What's a Species, Anyway? - hunglee2
https://newrepublic.com/article/124453/whats-species-anyways?utm_medium=social&utm_source=nfrb&utm_campaign=202706
======
jonchang
Well, hybridization is certainly not a new theory -- as the article mentions,
many plants hybridize quite readily, and the existence of "ring species" just
goes to show how fuzzy the biological species concept is. The proper way to
think about species is that they are _hypotheses_ to be tested, and evidence
can variously favor merging or splitting species.

In the case of conservation, there are political reasons for defining species.
The laws either have no provision for protecting populations below the species
level, or otherwise there's no political will to attempt to do so. Therefore
conservation biologists will often try to keep species "distinct" in order to
keep what would normally be termed a "population" or "subspecies" under
protection. (You might ask why bother protecting populations or subspecies
when the larger species is fine -- oftentimes there are suspected local
adaptations that would be wiped out by letting that population go extinct or
hybridize with other populations.)

------
Amorymeltzer
>The search for the red wolf's origins have led scientists to a new theory
about how evolution actually works

A close reading of the (beautiful) story shows that while the red wolf
presents a nice narrative, there is little truth in this statement. It may
have caused much hand-wringing among environmentalists, hunters, and
government officials — an important conversation and issue in its own right —
but scientists remain quite unsurprised. This is just another in a long-line
of cases where "species" is hard to define. The old chestnut of "can't breed"
doesn't work in all mammals, much less bacteria where horizontal gene transfer
is common.

In terms of sequence, it's not as fun to look at, but the best example is
probably E. coli. Across all of the E. coli strains only around 40% of the
genome is shared in a "core" genome.[1] At first glance that makes no sense
and probably says just as much about our characterization of bacterial species
as it does our definition of bacterial species.

But, really, who cares? The article quotes Darwin:

>I look at the term species as one arbitrarily given for the sake of
convenience to a set of individuals closely resembling each other

Which is essentially how scientists use it now. It's very convenient for
categorization when it is, but often has no valuable meaning. You can (and
should) say the same thing about the definition of life. Are viruses alive?
It's an interesting question, but does it change anything? It's okay for some
of the edges to be a bit blurry. The fluidity of "species" is, I think, one of
the cooler aspects of modern biology. What better way to start teaching kids
about evolution and the DNA that connects us all?

Data to examine:
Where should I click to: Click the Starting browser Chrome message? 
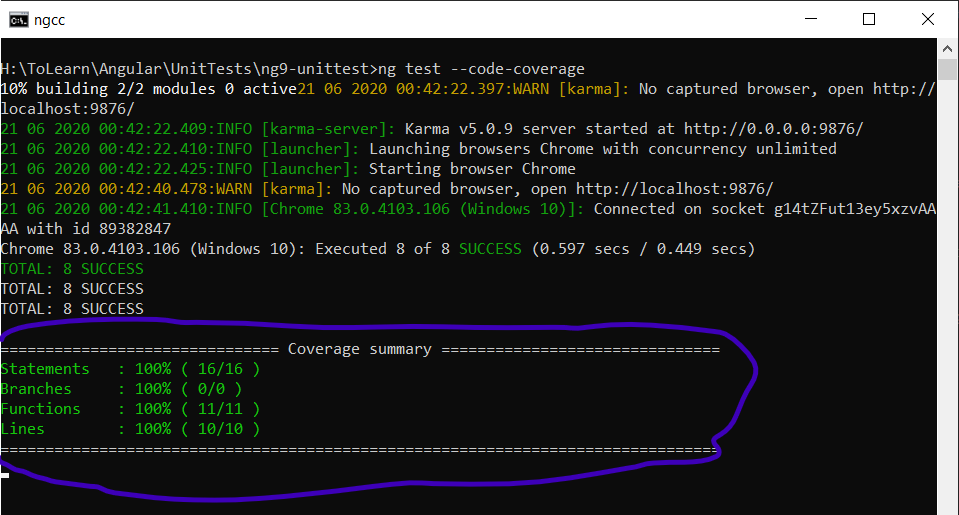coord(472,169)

--

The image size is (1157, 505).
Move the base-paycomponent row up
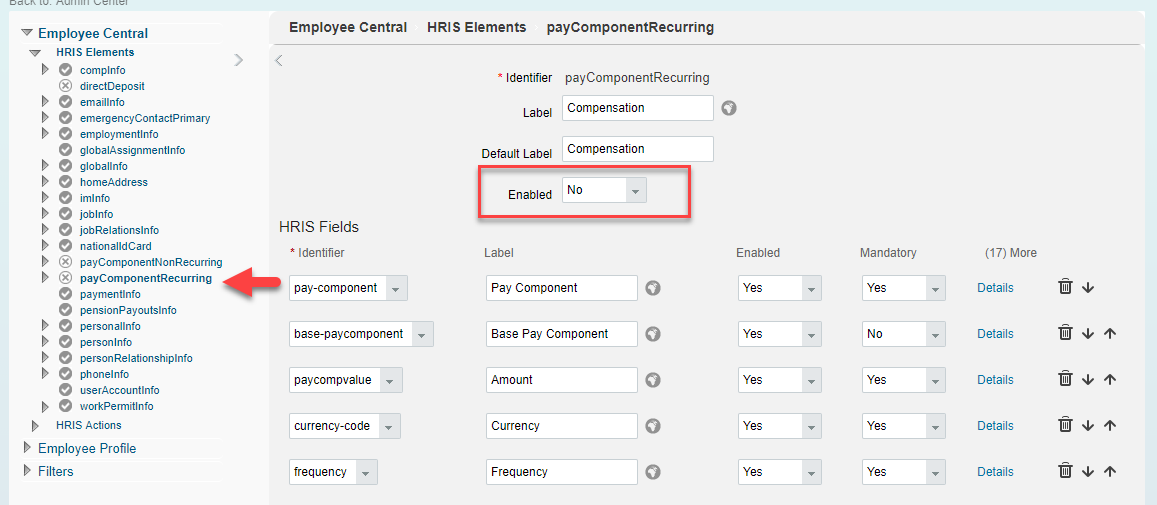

Questions on the material:
1. Please quote the part of the species thread that opens with the words containing "doesn't work in" and closes with "of bacterial species.".
2. According to the species thread, roughly what share of the genome do all E. coli strains have in common as a "core" genome?
The items come from a separate source.

Problem solutions:
1.
doesn't work in all mammals, much less bacteria where horizontal gene transfer
is common.

In terms of sequence, it's not as fun to look at, but the best example is
probably E. coli. Across all of the E. coli strains only around 40% of the
genome is shared in a "core" genome.[1] At first glance that makes no sense
and probably says just as much about our characterization of bacterial species
as it does our definition of bacterial species.

2. Around 40%.